The moment she had gone, my father said several times, ‘Well, it’s got to be done, hasn’t it?’ Yes, it had; and so he rang up the vet in town. Not at all a simple business this. The telephone was on a line shared by twenty other farmers. One had to wait until the gossiping and the farm news had fallen silent; then ring up the station; then ask for a line to town. They called back when there was a line free. It might take an hour, two hours. It made it much worse, having to wait, watching the cats, wishing the ugly business over. We sat, side by side, on the table in the dining-room, waiting for the telephone to give our particular ring. At last we got the vet, who said the least cruel way to kill grown cats was to chloroform them. There was no chemist’s shop nearer than Sinoia, twenty miles off. We drove to Sinoia, but the chemist’s shop was shut for the weekend. From Sinoia we rang Salisbury and asked a chemist to put a large bottle of chloroform on the train next day. He said he would try. That night we sat out in front of the house under the stars; which is where our evenings were spent unless it rained. We were miserable, angry, guilty. We went to bed very early to make the time pass. Next day was Saturday. We drove to the station, but the chloroform was not on the train. On Sunday a cat gave birth to six kittens. They were all deformed: there was something wrong with each of them. Inbreeding, my father said it was. If so, it is a remarkable thing that less than a year of it could transform a few healthy animals into an army of ragged sick cripples. The servant disposed of the new kittens, and we spent another miserable day. On Monday we drove to the station, met the train, and came back with the chloroform. My mother was to come back on Monday night. We got a large air-tight biscuit tin, put an old sad sick cat into it, with a tampon soaked in chloroform. I do not recommend this method. The vet said it would be instantaneous; but it was not.

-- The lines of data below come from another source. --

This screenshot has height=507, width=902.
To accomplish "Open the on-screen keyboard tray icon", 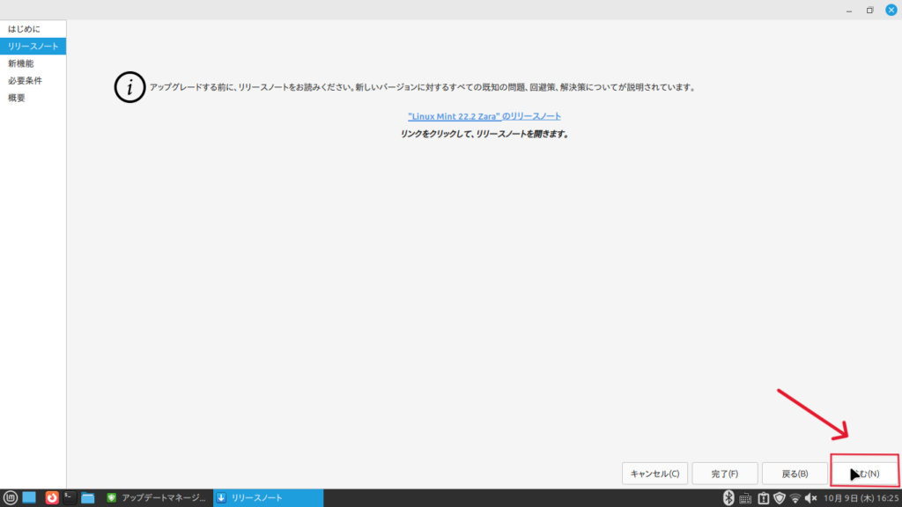I will pyautogui.click(x=745, y=497).
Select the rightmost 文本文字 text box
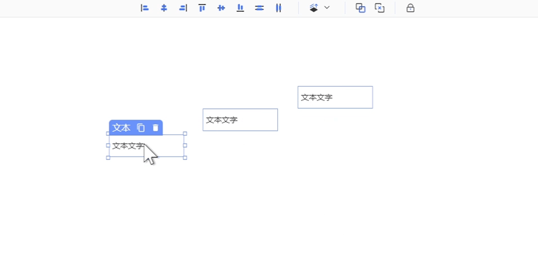 tap(335, 97)
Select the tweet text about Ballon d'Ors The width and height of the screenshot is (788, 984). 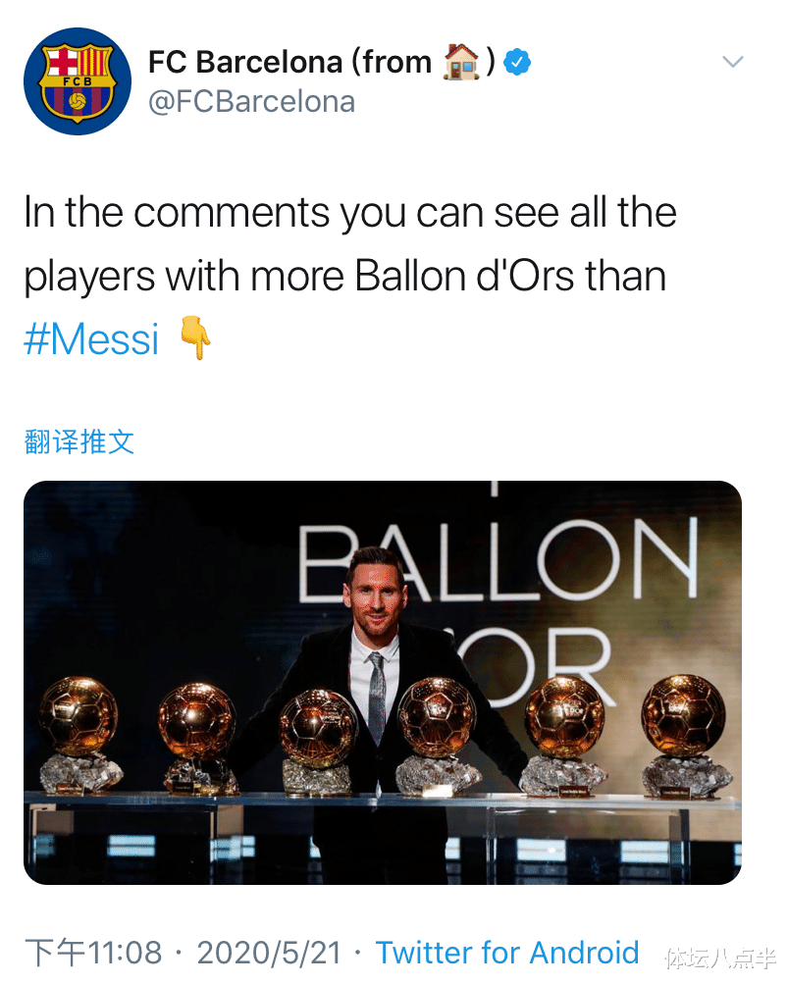pyautogui.click(x=349, y=245)
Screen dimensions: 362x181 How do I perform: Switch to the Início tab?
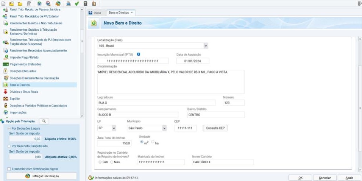95,13
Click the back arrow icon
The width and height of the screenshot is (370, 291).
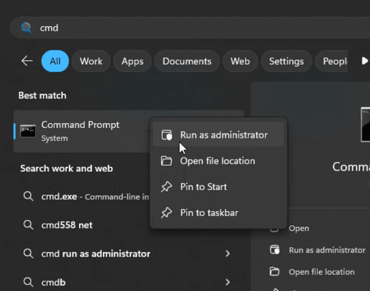[x=27, y=61]
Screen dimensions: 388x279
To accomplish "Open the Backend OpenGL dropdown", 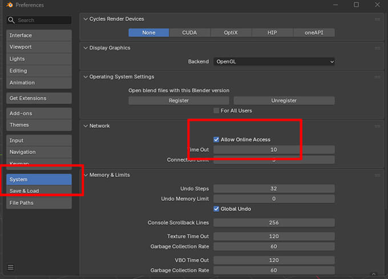I will (x=274, y=62).
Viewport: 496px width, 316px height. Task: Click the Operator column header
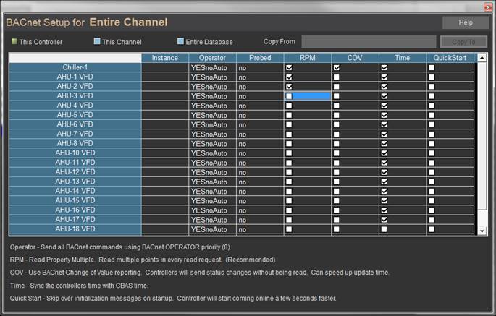coord(212,57)

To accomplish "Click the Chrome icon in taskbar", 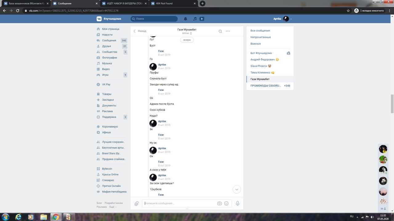I will point(55,217).
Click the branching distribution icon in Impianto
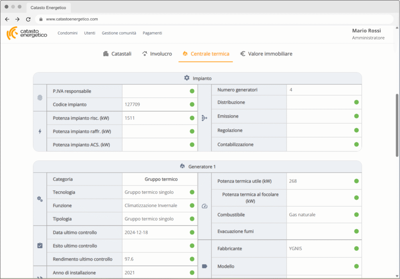The height and width of the screenshot is (279, 400). pos(204,118)
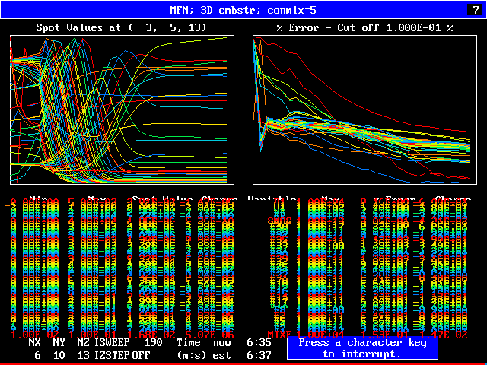This screenshot has width=487, height=365.
Task: Click the 'Time now' label
Action: coord(199,343)
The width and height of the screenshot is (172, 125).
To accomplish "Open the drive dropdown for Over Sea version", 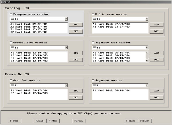I will (x=66, y=85).
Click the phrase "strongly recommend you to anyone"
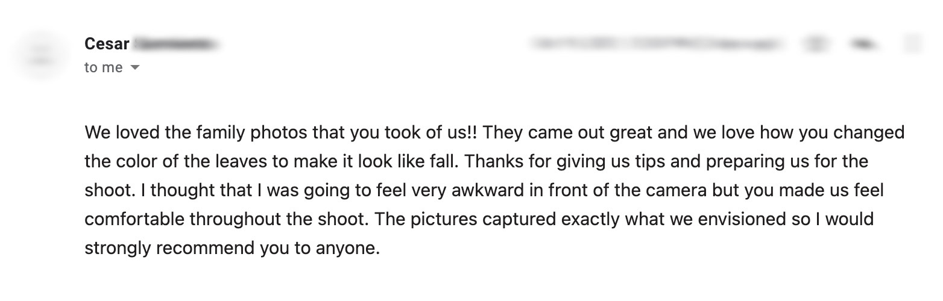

In the end, the cats were rounded up and put into a room. My father went into the room with his First World War revolver, more reliable, he said, than a shotgun. The gun sounded again, again, again, again. The cats that were still uncaught had sensed their fate and were raging and screaming all over the bush, with people after them. My father came out of the room at one point, very white, with tight angry lips and wet eyes. He was sick. Then he swore a good deal, then he went back into the room and the shooting continued. At last he came out. The servants went in and carried off the corpses to the disused well.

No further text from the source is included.